Lex orandi, lex credendi

The first way to honor the Passion as a mysterion, Jenson argues, is liturgical (Theology as Revisionary Metaphysics, 132-3): “We understand the cross as our reunion with God when we ourselves are made actors in the cross’s story,” especially, he argues, in the three-day celebration of Pascha. The liturgy, “transcending the limitations of the creeds and the doctrines taught in schools . . . kept understanding of the atonement alive for so many centuries.”
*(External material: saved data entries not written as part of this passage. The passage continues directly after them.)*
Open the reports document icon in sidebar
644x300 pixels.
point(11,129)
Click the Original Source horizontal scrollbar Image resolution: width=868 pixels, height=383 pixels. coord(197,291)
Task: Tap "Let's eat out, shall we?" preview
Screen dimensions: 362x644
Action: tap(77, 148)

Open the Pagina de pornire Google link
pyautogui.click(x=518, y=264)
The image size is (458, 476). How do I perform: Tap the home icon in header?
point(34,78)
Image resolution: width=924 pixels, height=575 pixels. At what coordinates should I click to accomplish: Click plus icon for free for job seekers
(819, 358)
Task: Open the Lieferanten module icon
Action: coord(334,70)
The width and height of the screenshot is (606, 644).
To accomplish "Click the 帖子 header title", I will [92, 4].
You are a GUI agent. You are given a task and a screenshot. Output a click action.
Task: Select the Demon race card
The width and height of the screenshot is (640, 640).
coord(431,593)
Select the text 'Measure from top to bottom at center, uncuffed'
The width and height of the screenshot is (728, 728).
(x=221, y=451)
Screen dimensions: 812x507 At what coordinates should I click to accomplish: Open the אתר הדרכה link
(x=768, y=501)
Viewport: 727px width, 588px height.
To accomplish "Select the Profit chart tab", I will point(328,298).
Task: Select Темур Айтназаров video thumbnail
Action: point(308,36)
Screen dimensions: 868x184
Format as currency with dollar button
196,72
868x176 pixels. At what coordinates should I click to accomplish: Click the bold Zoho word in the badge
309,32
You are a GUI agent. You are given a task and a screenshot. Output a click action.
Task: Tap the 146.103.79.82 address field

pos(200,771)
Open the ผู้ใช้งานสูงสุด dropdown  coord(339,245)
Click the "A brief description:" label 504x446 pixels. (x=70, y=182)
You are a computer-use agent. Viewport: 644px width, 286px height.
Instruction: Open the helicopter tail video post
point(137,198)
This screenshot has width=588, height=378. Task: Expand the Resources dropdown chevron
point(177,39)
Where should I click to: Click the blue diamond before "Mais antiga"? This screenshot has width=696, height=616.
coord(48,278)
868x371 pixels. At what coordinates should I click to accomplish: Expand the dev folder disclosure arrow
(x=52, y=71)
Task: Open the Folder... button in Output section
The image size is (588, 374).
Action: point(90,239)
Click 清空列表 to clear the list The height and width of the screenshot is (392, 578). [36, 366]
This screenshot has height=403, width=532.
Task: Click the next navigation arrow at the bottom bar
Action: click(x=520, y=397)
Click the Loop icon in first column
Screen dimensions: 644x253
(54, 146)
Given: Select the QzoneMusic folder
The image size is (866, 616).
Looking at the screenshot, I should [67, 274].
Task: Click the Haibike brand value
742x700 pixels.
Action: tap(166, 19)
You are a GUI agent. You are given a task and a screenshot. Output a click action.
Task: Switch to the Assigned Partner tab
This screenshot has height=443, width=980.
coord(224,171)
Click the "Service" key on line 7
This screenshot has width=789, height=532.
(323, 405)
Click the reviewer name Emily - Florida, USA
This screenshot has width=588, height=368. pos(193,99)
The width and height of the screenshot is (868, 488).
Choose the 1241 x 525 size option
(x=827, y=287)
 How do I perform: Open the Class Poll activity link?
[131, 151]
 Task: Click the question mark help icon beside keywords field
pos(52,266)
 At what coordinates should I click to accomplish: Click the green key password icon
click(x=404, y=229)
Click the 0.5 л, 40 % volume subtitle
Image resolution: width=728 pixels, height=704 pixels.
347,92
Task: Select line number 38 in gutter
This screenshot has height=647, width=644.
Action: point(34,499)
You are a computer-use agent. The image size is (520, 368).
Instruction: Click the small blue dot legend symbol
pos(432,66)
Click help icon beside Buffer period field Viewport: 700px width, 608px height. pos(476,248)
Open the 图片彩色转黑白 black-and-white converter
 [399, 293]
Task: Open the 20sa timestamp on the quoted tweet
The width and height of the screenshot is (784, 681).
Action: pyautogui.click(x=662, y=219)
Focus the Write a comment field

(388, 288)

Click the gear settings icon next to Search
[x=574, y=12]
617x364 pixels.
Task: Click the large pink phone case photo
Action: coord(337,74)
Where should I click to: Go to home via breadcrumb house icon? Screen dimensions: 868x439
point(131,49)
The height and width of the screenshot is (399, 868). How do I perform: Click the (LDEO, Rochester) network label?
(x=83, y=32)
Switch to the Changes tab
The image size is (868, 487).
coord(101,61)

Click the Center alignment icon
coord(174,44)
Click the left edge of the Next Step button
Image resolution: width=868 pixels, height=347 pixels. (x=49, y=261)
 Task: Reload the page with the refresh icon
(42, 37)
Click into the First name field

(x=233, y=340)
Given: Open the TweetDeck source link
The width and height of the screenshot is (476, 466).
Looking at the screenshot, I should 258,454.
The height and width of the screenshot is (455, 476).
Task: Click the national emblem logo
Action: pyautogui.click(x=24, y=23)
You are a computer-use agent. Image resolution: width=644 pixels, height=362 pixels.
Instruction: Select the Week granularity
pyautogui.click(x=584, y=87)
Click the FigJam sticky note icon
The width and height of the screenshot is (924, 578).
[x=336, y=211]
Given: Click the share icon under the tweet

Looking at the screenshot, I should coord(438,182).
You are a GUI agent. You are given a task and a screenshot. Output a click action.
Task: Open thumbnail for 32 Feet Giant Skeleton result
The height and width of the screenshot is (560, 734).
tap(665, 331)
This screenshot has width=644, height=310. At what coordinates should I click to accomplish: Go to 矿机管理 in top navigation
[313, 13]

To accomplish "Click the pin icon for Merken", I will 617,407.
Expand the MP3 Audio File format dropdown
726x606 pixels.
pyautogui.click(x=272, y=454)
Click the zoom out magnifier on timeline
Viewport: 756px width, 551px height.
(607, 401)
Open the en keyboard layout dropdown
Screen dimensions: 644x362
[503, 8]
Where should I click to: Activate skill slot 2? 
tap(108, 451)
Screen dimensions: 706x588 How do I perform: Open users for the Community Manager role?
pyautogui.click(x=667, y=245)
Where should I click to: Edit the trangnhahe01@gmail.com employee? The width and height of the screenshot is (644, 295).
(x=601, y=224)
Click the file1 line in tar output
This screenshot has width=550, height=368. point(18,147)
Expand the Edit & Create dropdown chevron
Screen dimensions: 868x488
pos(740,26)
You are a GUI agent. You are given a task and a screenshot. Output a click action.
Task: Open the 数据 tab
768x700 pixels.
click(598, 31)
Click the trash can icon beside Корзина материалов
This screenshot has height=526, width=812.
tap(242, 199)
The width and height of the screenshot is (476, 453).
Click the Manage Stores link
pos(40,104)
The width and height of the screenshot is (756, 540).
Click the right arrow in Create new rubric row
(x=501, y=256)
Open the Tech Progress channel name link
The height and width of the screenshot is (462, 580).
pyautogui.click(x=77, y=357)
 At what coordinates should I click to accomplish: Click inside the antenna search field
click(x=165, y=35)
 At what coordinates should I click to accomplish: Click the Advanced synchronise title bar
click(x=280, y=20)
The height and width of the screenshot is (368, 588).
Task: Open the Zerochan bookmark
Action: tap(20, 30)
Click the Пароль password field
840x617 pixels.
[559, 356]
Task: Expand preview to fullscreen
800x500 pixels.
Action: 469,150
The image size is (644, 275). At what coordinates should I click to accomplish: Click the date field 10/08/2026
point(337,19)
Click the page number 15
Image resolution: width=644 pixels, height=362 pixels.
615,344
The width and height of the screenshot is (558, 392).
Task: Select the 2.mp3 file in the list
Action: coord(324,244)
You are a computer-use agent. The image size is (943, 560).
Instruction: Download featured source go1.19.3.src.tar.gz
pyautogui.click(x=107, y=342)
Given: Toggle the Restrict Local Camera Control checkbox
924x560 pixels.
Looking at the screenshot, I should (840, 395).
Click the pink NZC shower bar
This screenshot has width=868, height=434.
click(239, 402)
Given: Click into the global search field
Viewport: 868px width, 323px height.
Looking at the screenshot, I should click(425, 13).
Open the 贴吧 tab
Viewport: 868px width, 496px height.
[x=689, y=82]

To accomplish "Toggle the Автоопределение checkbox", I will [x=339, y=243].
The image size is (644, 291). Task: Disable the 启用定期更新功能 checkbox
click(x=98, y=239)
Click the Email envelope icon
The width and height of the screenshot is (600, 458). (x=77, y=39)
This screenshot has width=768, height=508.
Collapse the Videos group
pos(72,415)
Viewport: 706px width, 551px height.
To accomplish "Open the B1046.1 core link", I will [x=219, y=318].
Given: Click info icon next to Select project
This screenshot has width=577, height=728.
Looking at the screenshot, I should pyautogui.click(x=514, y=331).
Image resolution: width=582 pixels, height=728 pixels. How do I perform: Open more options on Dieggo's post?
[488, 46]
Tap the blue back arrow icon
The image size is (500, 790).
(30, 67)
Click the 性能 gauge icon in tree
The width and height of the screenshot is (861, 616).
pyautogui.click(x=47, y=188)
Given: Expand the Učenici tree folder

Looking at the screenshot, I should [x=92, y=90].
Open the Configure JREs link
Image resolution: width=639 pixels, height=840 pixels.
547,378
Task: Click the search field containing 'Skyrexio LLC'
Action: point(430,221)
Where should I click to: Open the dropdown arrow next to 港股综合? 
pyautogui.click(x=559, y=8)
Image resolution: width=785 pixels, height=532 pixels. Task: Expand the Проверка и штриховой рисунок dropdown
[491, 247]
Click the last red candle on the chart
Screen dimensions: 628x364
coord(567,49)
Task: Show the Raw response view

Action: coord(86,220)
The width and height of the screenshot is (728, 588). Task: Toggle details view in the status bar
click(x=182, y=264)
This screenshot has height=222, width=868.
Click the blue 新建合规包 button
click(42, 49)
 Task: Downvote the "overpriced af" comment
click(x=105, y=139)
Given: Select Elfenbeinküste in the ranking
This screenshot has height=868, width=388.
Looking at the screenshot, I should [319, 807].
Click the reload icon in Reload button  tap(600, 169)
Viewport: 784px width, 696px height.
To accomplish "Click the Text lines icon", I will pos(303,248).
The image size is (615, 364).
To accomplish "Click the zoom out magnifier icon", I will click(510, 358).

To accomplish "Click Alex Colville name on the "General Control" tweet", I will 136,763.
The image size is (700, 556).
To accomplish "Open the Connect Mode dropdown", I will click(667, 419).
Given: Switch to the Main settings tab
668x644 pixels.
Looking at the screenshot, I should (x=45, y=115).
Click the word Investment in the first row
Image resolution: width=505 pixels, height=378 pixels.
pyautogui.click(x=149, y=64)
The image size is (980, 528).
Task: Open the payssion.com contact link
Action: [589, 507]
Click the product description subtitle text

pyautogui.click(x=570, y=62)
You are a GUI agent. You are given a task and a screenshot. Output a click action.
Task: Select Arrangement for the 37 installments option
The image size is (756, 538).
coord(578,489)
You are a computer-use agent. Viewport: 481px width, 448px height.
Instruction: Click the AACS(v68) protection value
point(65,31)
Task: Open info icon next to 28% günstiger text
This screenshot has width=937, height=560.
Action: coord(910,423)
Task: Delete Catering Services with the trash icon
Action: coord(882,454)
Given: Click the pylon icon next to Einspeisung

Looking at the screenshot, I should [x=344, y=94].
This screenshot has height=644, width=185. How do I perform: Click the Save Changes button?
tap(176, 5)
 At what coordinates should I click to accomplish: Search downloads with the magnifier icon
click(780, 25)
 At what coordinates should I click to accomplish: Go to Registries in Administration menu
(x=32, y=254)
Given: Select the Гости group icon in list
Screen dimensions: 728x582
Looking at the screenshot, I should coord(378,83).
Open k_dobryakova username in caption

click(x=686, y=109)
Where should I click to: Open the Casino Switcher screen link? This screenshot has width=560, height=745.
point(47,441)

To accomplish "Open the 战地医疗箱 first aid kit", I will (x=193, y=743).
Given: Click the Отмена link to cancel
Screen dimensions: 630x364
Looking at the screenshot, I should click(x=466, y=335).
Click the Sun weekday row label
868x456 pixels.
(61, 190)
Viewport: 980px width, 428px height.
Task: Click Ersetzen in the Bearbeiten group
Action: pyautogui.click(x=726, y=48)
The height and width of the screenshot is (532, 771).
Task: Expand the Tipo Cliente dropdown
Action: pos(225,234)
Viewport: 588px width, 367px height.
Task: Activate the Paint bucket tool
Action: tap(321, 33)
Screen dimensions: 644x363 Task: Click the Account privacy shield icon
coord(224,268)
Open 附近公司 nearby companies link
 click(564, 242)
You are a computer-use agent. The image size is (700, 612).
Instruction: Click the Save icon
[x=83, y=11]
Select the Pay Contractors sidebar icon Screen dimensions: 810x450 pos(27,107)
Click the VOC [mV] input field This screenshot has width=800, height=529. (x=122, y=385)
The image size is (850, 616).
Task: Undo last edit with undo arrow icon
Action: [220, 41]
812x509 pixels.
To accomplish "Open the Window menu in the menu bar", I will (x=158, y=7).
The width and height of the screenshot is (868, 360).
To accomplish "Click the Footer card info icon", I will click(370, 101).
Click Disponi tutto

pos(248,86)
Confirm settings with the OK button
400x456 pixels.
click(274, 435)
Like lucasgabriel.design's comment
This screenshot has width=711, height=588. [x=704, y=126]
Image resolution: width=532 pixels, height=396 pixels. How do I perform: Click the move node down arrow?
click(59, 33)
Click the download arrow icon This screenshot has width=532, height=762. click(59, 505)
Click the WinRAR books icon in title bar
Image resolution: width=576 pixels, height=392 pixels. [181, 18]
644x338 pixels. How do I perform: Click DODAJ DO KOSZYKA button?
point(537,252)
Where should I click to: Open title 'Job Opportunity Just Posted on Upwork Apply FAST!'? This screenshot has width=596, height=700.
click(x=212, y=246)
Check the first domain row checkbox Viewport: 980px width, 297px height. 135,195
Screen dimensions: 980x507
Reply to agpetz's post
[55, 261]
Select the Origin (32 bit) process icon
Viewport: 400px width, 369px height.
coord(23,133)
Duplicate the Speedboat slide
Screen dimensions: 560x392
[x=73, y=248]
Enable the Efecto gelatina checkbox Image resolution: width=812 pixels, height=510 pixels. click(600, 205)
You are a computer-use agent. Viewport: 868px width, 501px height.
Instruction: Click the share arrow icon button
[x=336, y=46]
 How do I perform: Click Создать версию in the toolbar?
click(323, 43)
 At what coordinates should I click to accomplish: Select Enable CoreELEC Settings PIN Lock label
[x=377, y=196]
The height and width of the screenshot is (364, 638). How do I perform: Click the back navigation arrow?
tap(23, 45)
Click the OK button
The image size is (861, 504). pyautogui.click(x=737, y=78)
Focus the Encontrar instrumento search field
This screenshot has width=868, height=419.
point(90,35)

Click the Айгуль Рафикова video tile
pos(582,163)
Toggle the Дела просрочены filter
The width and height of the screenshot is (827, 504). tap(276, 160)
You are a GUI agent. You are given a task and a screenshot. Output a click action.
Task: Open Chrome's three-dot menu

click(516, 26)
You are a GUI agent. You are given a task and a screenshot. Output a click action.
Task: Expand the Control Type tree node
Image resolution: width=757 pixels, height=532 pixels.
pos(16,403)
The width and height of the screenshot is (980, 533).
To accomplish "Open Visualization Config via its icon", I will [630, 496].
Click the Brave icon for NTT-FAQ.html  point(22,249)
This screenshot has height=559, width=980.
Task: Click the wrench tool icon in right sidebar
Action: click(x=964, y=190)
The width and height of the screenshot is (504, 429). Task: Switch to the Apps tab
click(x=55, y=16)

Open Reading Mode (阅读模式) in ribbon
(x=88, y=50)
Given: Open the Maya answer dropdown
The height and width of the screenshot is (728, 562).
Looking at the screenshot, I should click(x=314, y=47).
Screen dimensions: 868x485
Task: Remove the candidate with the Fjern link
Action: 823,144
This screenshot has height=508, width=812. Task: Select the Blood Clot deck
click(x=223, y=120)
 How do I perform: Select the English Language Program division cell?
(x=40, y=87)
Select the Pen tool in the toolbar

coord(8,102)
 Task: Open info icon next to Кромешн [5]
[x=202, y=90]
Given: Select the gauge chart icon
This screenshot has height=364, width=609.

What happens when the atonement is detached from this liturgical life: “the loss of this liturgy in most of Protestantism, and the concurrent loss of its Sunday compendium [i.e., in the Eucharist] . . . has slowly but inevitably delivered Protestantism over, on the one hand, to the grotesqueries of ‘blood atonement’ and the like and, on the other hand, to a doctrine of the atonement that may be summarized: God loves us all regardless, now let’s get on to the real issues of peace and justice.”

Again, Jenson’s dismissal of “blood atonement” is an error. As Jenson knows, there is surely blood in the atonements of the Bible. Put that aside: Doctrine is not merely a propositional account of the church’s practices, as some postliberals suggest. Yet doctrine must arise from those practices, or it will be distorted and distorted profoundly.